Task item ▸ Scan the data below and report how many lines include the word "agent". Nothing else is wanted.

Data provided ▸
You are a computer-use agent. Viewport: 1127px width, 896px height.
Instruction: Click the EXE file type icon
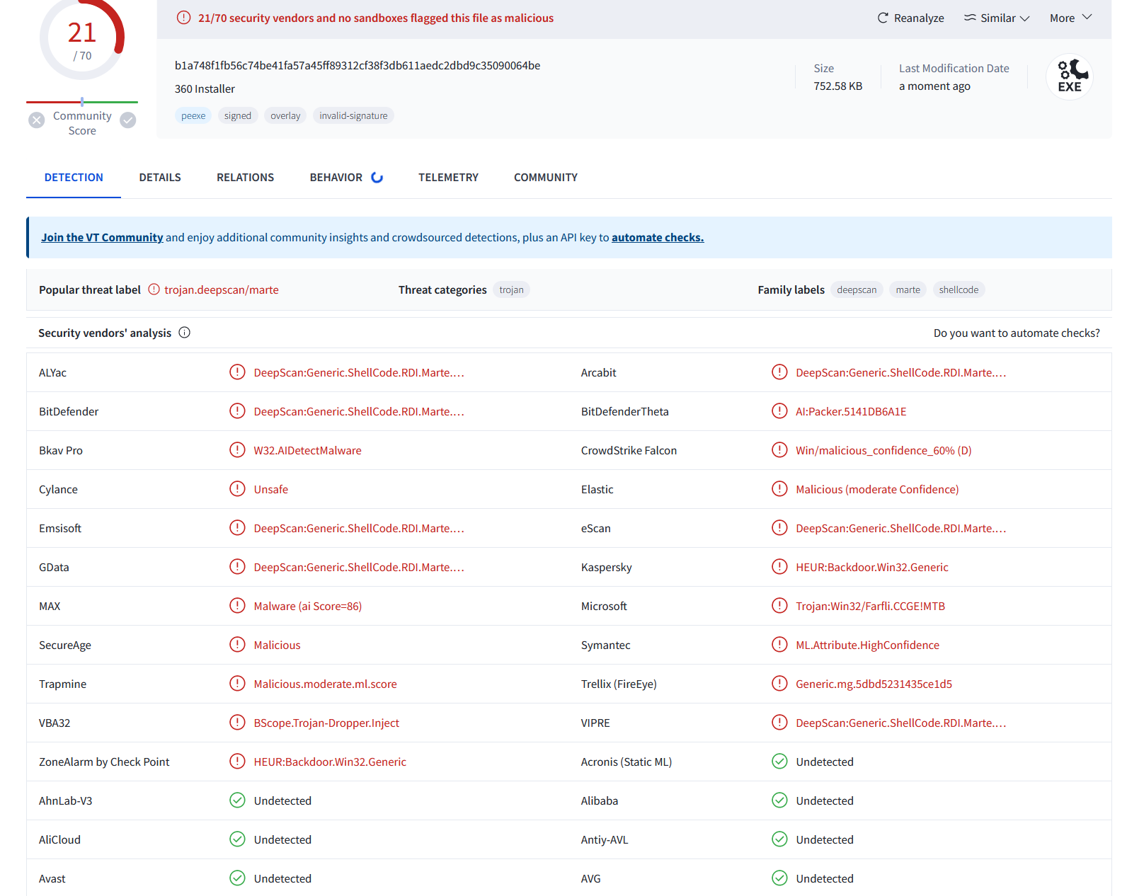[1069, 77]
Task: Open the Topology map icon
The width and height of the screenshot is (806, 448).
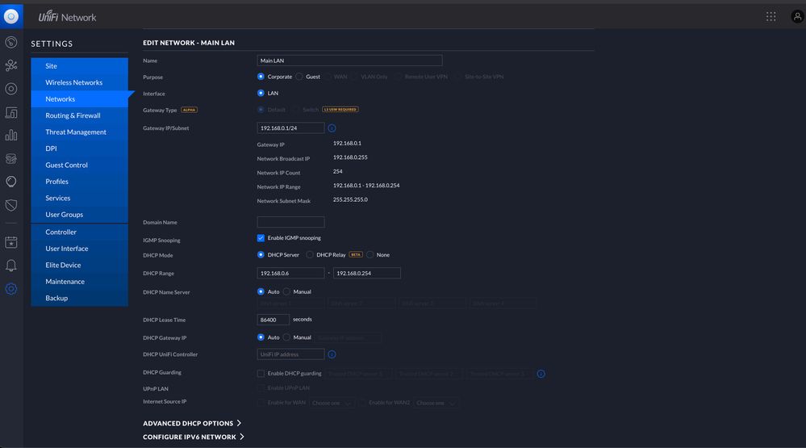Action: 11,65
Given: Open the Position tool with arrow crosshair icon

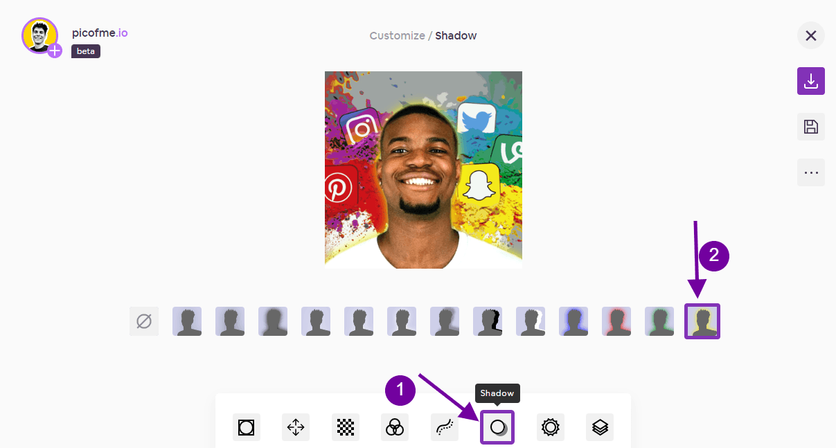Looking at the screenshot, I should click(x=295, y=427).
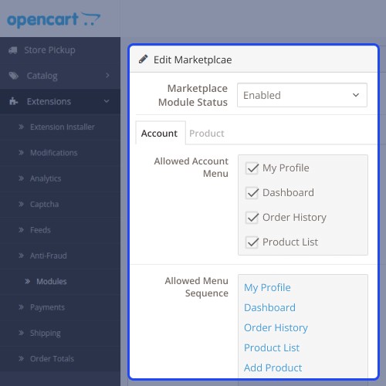This screenshot has height=386, width=386.
Task: Click the double-arrow icon next to Modules
Action: (x=28, y=281)

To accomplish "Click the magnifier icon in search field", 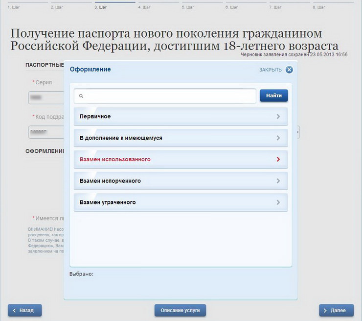I will pos(81,97).
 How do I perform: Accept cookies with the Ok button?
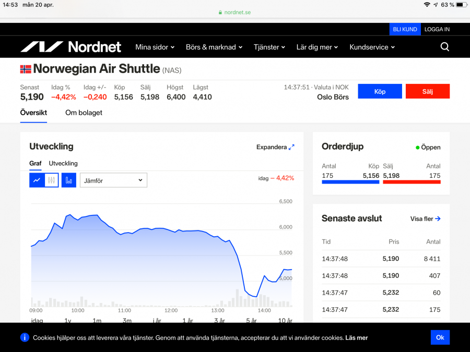click(x=440, y=337)
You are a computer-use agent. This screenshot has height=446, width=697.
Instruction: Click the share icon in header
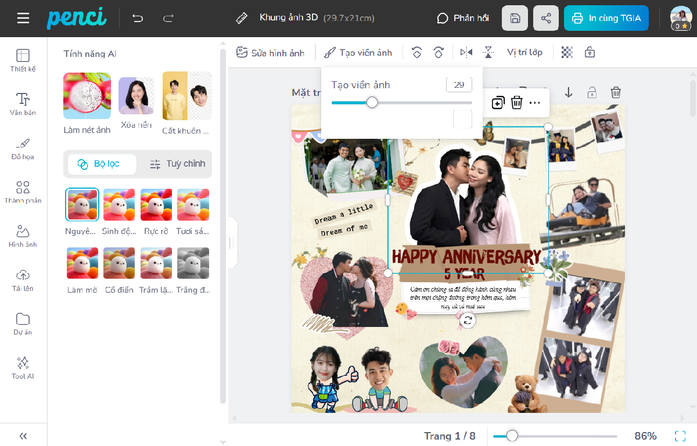coord(546,18)
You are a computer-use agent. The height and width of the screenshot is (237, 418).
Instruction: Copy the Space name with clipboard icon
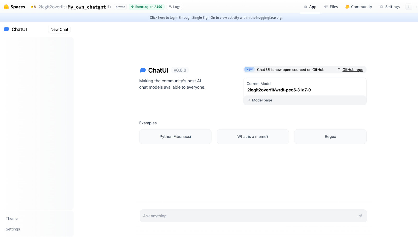[109, 7]
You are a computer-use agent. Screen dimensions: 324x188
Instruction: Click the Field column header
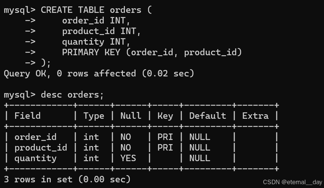28,116
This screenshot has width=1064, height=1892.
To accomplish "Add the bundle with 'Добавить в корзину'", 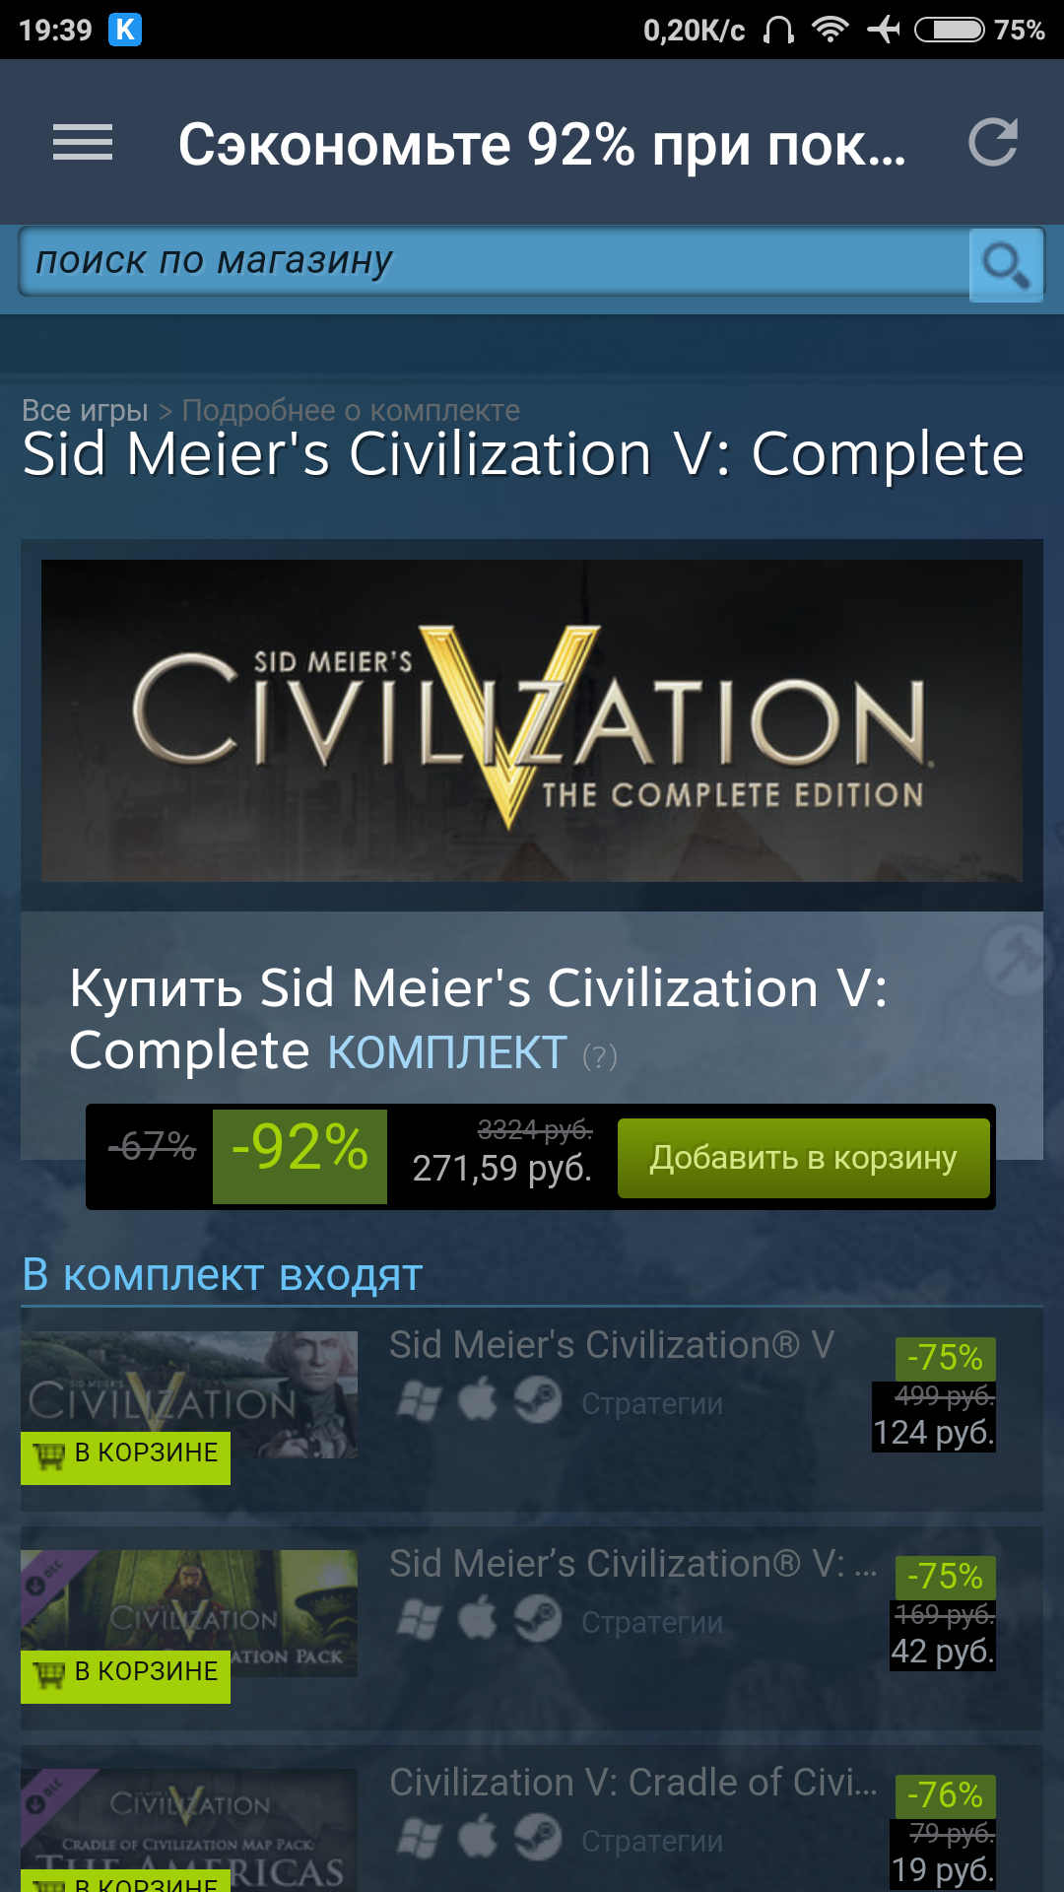I will click(803, 1158).
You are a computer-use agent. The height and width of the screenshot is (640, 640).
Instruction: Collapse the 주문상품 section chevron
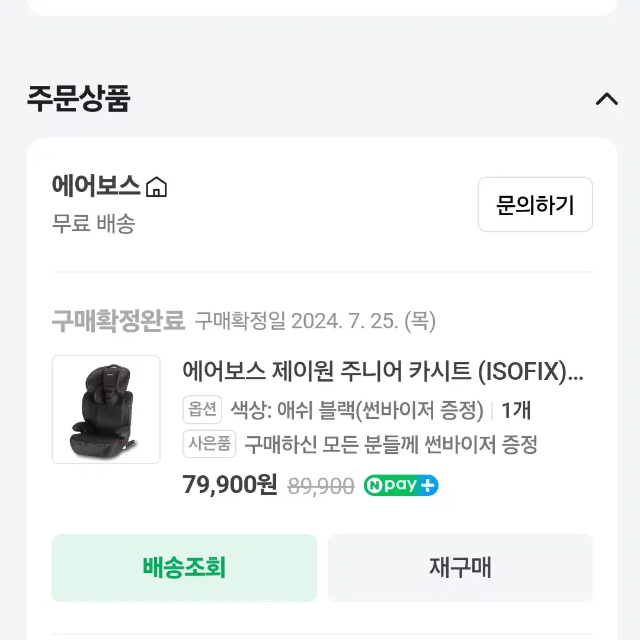point(607,99)
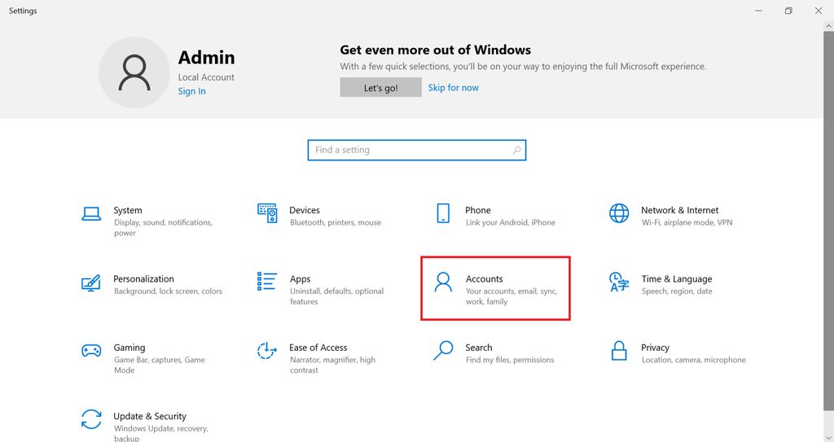This screenshot has width=834, height=442.
Task: Open the Devices keyboard and speaker icon
Action: 267,213
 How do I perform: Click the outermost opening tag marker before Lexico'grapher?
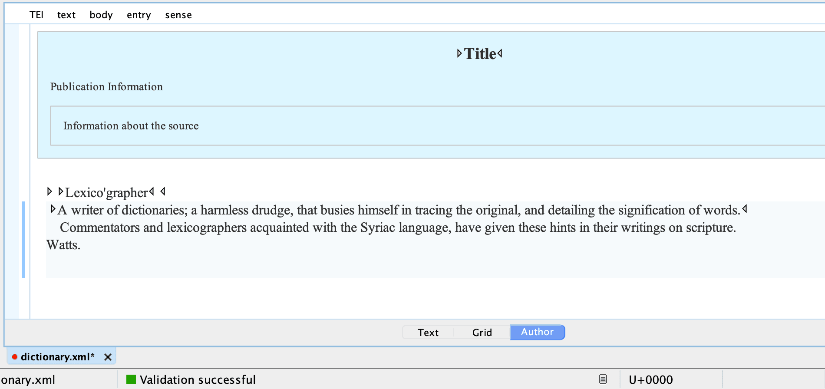[x=50, y=191]
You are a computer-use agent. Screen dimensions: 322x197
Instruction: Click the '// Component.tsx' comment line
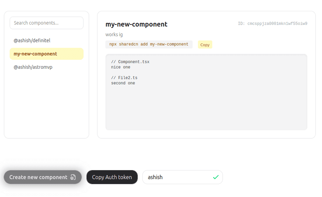click(130, 62)
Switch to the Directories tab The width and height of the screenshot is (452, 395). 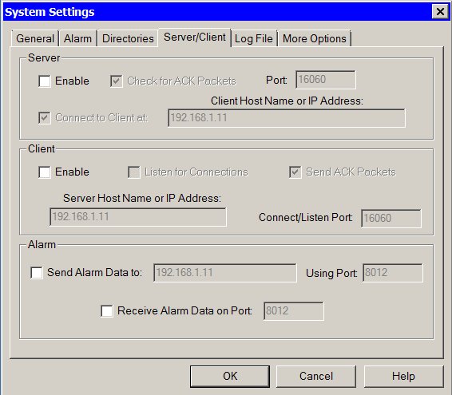pos(128,38)
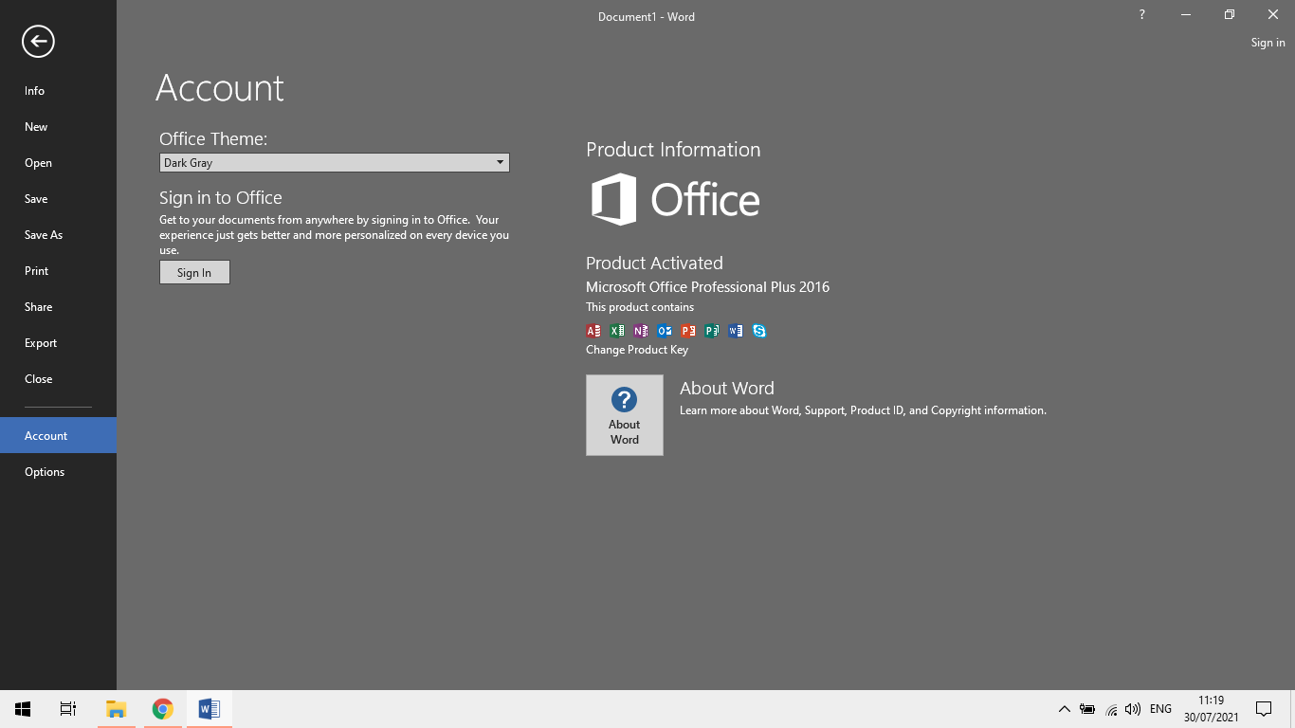Click the Outlook app icon

(x=665, y=331)
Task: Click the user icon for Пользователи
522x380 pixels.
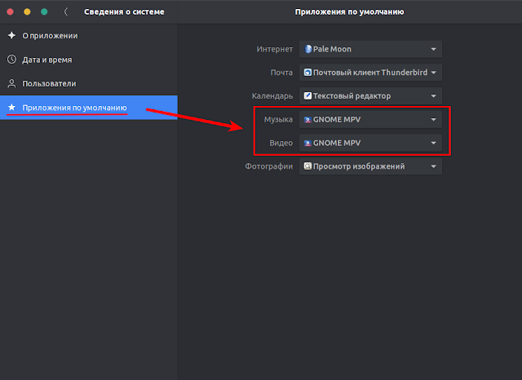Action: (11, 83)

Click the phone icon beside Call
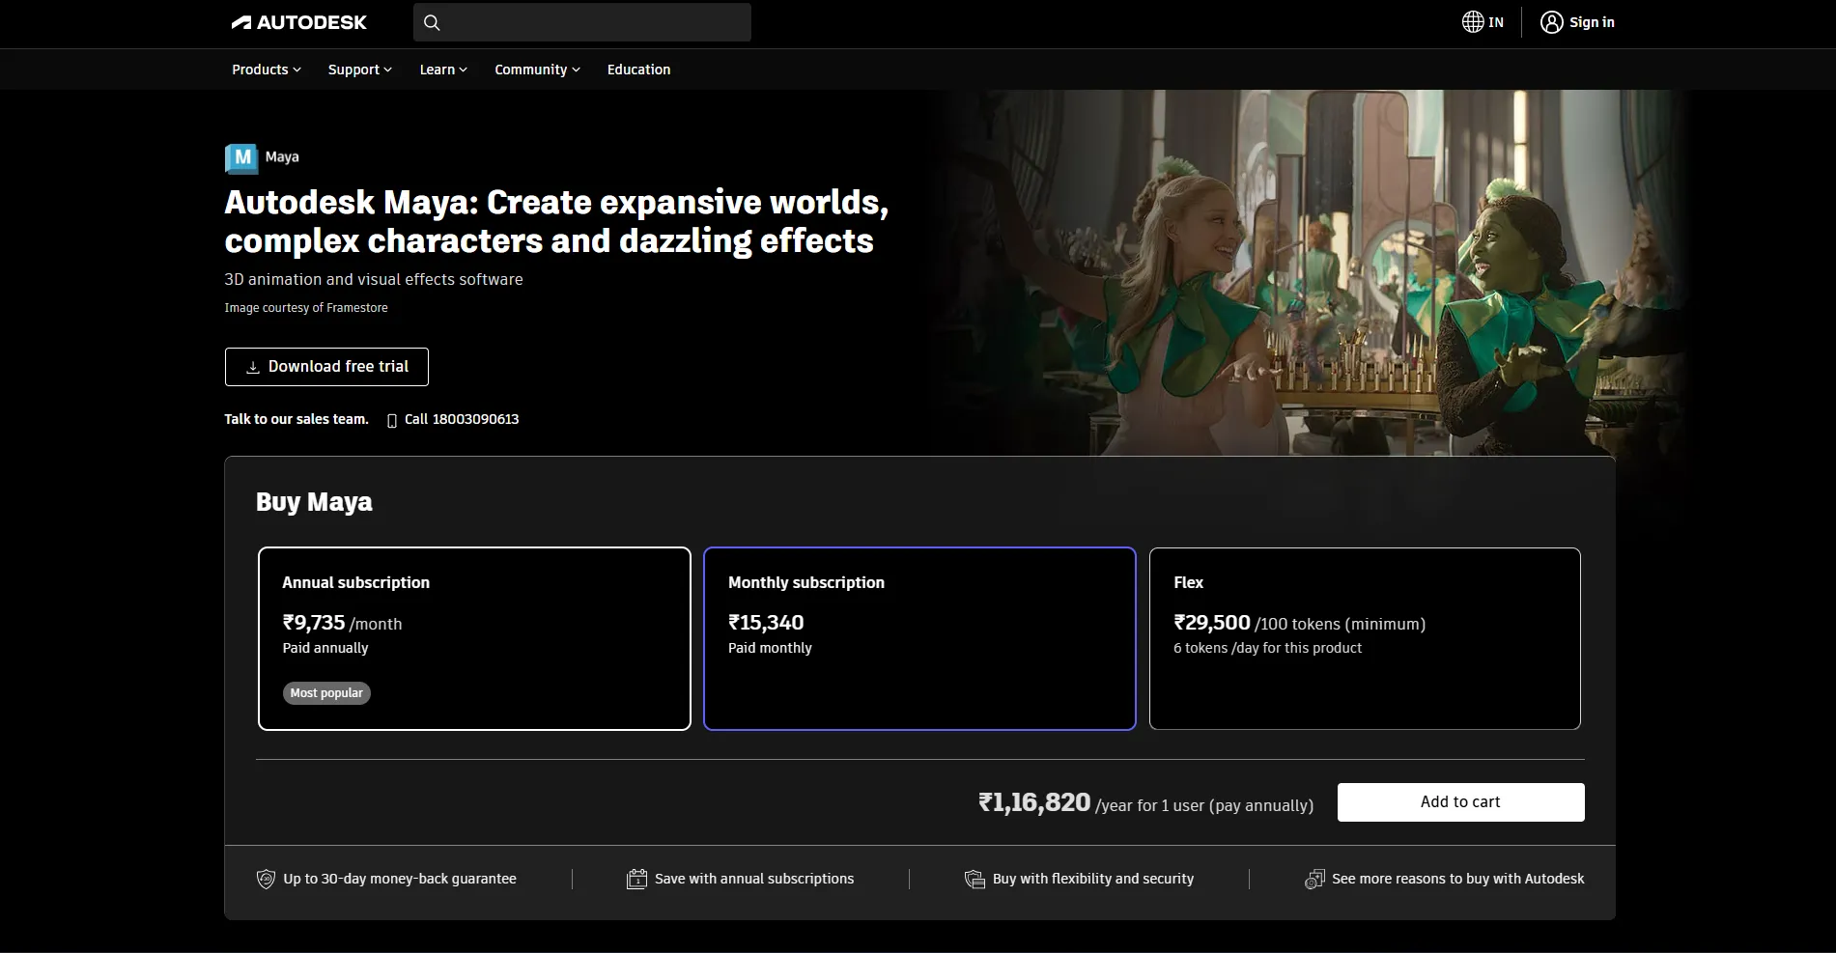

Exercise answer ▸ 6